When I constrain the parameters to be equal, the model runs fine. But when I try to free the parameters across groups, the model will not converge. Could you please tell me what is wrong with my code? (note, I have also tried it without the corr between inv and genn). thanks

USEVARIABLES ARE cluster weight inv
use gen t1achvt t2achvt;

CATEGORICAL IS inv;

CLUSTER is cluster;
WEIGHT is weight;

MISSING IS .;

GROUPING IS sex (0 = male 1 = female);

analysis:
type=complex;

model:
inv on use;
inv on t1achvt;
inv with gen;
gen on t1achvt;
t2achvt on inv;
t2achvt on t1achvt;
t2achvt on gen;

model male:
inv on use;
inv on t1achvt;
inv with gen;
gen on t1achvt;
t2achvt on inv;
t2achvt on t1achvt;
t2achvt on gen;

output: standardized ;
 Linda K. Muthen posted on Friday, January 20, 2006 - 3:15 pm
I would suggest you run the model separately for each group and see if they each converge. If they do, and the multiple group run does not converge, there are some suggestions in the user's guide about convergence problems. If these do not work, send the outputs for each group, the output for the multiple group run, the data, the input for the multiple group run, and your license number to support@statmodel.com
 Alex Zammit posted on Friday, July 18, 2008 - 4:56 pm
I have the same problem as Michelle. I have a 3 factor model. I am comparing two groups and when I try to freely estimate the loadings across the two groups, the model will not converge, even after 500000 iterations. I have tried assigning starting values to the loadings in the second group but this was unsuccessful. However, when I constrain the loadings in the second group, the model converges.
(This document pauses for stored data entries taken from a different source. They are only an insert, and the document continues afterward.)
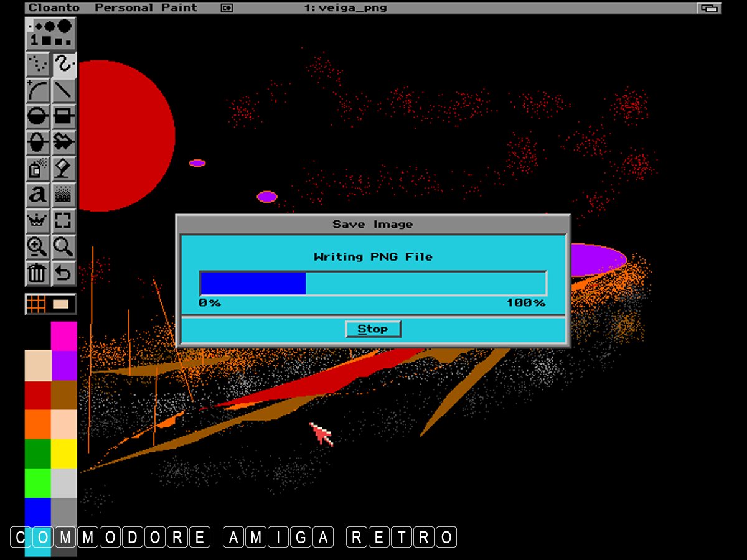The image size is (747, 560).
Task: Pick the circle drawing tool
Action: coord(38,116)
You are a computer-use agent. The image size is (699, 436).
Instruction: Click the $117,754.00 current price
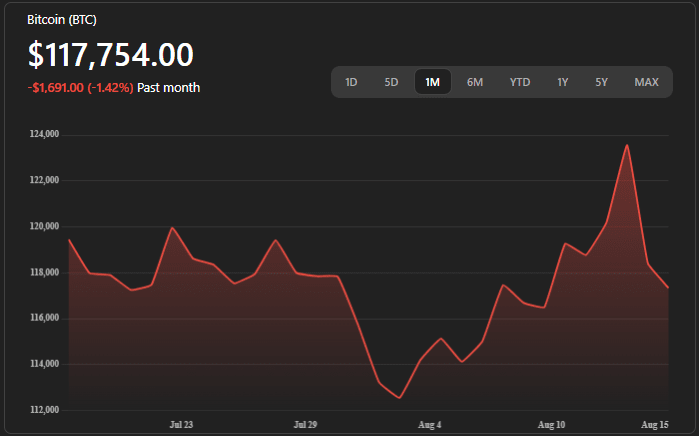pos(110,55)
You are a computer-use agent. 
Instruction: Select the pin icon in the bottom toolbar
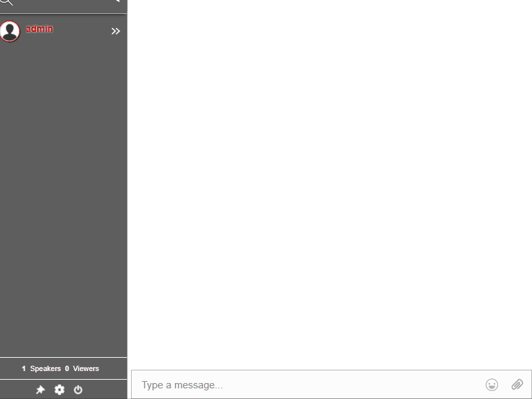(x=40, y=390)
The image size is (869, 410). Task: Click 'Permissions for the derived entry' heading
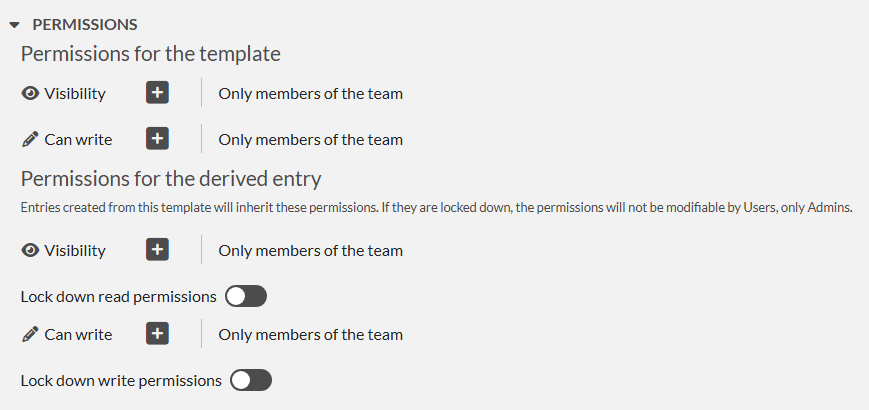click(170, 179)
Oddly, If I reverse the order of the groups in the 2 group comparison, the model will converge.

Is there any information available from the work done on Michelle's problem?
 Linda K. Muthen posted on Friday, July 18, 2008 - 5:14 pm
I would suggest doing each group separately. With multiple group analysis, the first step is to determine whether a model with the same number of factors fits the data for each group. You can start with EFA or CFA. If each group has the same number of factors, then see if the same model fits the data for each group. Only then would I put the groups together to test for measurement invariance. Also, see the suggestions in the user's guide for convergence problems. If you continue to have problem, send your input, data, output, and license number to support@statmodel.com.
 Alex Zammit posted on Friday, July 18, 2008 - 5:39 pm
Linda,

The model has good fit on each group separately.
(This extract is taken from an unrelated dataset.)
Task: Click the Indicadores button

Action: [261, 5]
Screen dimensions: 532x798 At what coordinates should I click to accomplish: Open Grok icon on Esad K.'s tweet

Unfortunately, the ethics approval for my project prohibits sending data to external parties. This is why I was hoping that the recommendations that were made to solve Michelle's problem - which sounded exactly like my problem - might be available to give me a starting point to solve my problem.

Thanks,
 Linda K. Muthen posted on Friday, July 18, 2008 - 5:41 pm
I would see suggestions in the user's guide. Convergence problems can be caused by many things. Send your output and license number to support and be sure to include sample statistics in the output.
 Rachael Robnett posted on Wednesday, April 25, 2018 - 10:59 am
Hello! I'm conducting a multiple-group LPA.

I get a message about the model not converging, bu the best LL value was replicated. Can I proceed with invariance testing?

The messages are below:

736 perturbed starting value run(s) did not converge.

THE STANDARD ERRORS OF THE MODEL PARAMETER ESTIMATES MAY NOT BE TRUSTWORTHY FOR SOME PARAMETERS DUE TO A NON-POSITIVE DEFINITE
FIRST-ORDER DERIVATIVE PRODUCT MATRIX. THIS MAY BE DUE TO THE STARTING VALUES BUT MAY ALSO BE AN INDICATION OF MODEL NONIDENTIFICATION. THE CONDITION NUMBER IS -0.233D-15. PROBLEM INVOLVING THE FOLLOWING PARAMETER: Parameter 18, %CG#1.C#3%: SERIOUS (equality/label)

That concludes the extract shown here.